■ Task to complete ■
Return the records that follow, matching each one exactly.

Given entries below:

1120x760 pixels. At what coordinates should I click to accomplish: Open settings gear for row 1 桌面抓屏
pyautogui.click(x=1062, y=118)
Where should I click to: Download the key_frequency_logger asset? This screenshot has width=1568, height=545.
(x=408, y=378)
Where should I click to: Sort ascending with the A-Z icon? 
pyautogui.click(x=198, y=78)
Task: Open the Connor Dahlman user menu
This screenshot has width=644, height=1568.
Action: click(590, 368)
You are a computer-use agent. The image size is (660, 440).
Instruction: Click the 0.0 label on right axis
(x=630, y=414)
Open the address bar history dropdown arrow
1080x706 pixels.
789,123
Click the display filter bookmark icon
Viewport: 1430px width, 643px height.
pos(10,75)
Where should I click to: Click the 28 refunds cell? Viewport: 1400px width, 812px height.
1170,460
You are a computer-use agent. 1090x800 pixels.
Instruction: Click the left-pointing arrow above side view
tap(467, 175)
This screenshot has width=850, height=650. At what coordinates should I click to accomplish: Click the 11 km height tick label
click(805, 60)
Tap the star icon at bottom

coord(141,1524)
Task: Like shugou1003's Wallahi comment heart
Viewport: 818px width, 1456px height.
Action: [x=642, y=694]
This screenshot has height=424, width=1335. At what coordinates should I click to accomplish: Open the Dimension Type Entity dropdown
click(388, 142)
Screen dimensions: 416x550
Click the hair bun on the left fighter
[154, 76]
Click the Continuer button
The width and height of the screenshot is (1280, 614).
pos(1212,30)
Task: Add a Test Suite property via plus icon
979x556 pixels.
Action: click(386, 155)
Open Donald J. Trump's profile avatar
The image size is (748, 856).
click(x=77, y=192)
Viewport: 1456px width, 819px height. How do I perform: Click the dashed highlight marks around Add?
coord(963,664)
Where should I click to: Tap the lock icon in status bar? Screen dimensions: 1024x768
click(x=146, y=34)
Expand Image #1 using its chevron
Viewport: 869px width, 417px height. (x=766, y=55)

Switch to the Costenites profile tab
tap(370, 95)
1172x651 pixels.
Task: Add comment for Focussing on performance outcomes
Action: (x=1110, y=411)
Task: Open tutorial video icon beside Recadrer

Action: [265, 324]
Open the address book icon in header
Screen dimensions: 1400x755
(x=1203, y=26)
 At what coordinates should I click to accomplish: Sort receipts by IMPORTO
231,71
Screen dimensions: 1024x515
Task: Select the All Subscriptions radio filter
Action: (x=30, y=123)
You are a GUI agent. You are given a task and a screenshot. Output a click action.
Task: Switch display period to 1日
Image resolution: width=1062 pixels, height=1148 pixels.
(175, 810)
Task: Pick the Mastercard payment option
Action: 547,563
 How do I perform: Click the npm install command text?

End of Given entries.

■ Output of the exercise ■
1120x760 pixels. At what coordinates should I click to accomplish: Open settings gear for row 1 桌面抓屏
pyautogui.click(x=1062, y=118)
Where should I click to: Download the key_frequency_logger asset? This screenshot has width=1568, height=545.
(x=408, y=378)
Where should I click to: Sort ascending with the A-Z icon? 
pyautogui.click(x=198, y=78)
Task: Open the Connor Dahlman user menu
This screenshot has width=644, height=1568.
Action: click(590, 368)
You are a computer-use agent. The image size is (660, 440).
Instruction: Click the 0.0 label on right axis
(x=630, y=414)
Open the address bar history dropdown arrow
1080x706 pixels.
789,123
Click the display filter bookmark icon
Viewport: 1430px width, 643px height.
pos(10,75)
Where should I click to: Click the 28 refunds cell? Viewport: 1400px width, 812px height.
1170,460
You are a computer-use agent. 1090x800 pixels.
Instruction: Click the left-pointing arrow above side view
tap(467, 175)
This screenshot has width=850, height=650. At what coordinates should I click to accomplish: Click the 11 km height tick label
click(805, 60)
Tap the star icon at bottom

coord(141,1524)
Task: Like shugou1003's Wallahi comment heart
Viewport: 818px width, 1456px height.
Action: [x=642, y=694]
This screenshot has height=424, width=1335. At what coordinates should I click to accomplish: Open the Dimension Type Entity dropdown
click(388, 142)
Screen dimensions: 416x550
Click the hair bun on the left fighter
[154, 76]
Click the Continuer button
The width and height of the screenshot is (1280, 614).
pos(1212,30)
Task: Add a Test Suite property via plus icon
979x556 pixels.
Action: click(386, 155)
Open Donald J. Trump's profile avatar
The image size is (748, 856).
click(x=77, y=192)
Viewport: 1456px width, 819px height. How do I perform: Click the dashed highlight marks around Add?
coord(963,664)
Where should I click to: Tap the lock icon in status bar? Screen dimensions: 1024x768
click(x=146, y=34)
Expand Image #1 using its chevron
Viewport: 869px width, 417px height. (x=766, y=55)

Switch to the Costenites profile tab
tap(370, 95)
1172x651 pixels.
Task: Add comment for Focussing on performance outcomes
Action: (x=1110, y=411)
Task: Open tutorial video icon beside Recadrer

Action: [265, 324]
Open the address book icon in header
Screen dimensions: 1400x755
(x=1203, y=26)
 At what coordinates should I click to accomplish: Sort receipts by IMPORTO
231,71
Screen dimensions: 1024x515
Task: Select the All Subscriptions radio filter
Action: (x=30, y=123)
You are a GUI agent. You are given a task and a screenshot. Output a click action.
Task: Switch display period to 1日
Image resolution: width=1062 pixels, height=1148 pixels.
(175, 810)
Task: Pick the Mastercard payment option
Action: 547,563
 How do I perform: Click the npm install command text?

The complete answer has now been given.